Versicherungen

Junge Autofahrer profitieren von neuer Typklassen-Einteilung

Wer gerade 18 geworden ist, den Führerschein gemacht hat und jetzt ein Auto kaufen will, ist nicht zu beneiden.

Denn nicht nur die Anschaffungskosten für die erste Karre oder die extremen Spritpreise machen einem Fahranfänger zu schaffen. Viel teurer noch kann die Versicherung sein, die der neue Bolide braucht. Denn junge Fahrer gelten bei Versicherern als Risikogruppe. Doch jetzt könnten sie von einer Umstellung bei der Typklassenberechnung profitieren.

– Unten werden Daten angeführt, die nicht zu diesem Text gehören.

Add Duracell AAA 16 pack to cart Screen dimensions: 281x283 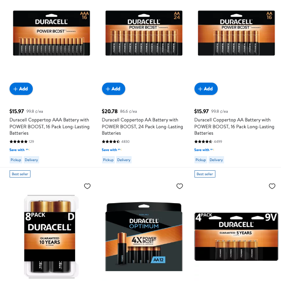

Die Typklasse gibt an, wie oft ein bestimmtes Automodell in Unfälle verwickelt ist. Autos, die vor allem junge Menschen fahren, sind meistens auch in einer schlechten Typklasse. Denn Fahranfänger haben häufiger Unfälle als erfahrenere Autofahrer. Fahrer von typischen „Fahranfänger-Autos“ zahlen deshalb bisher höhere Versicherungsbeiträge.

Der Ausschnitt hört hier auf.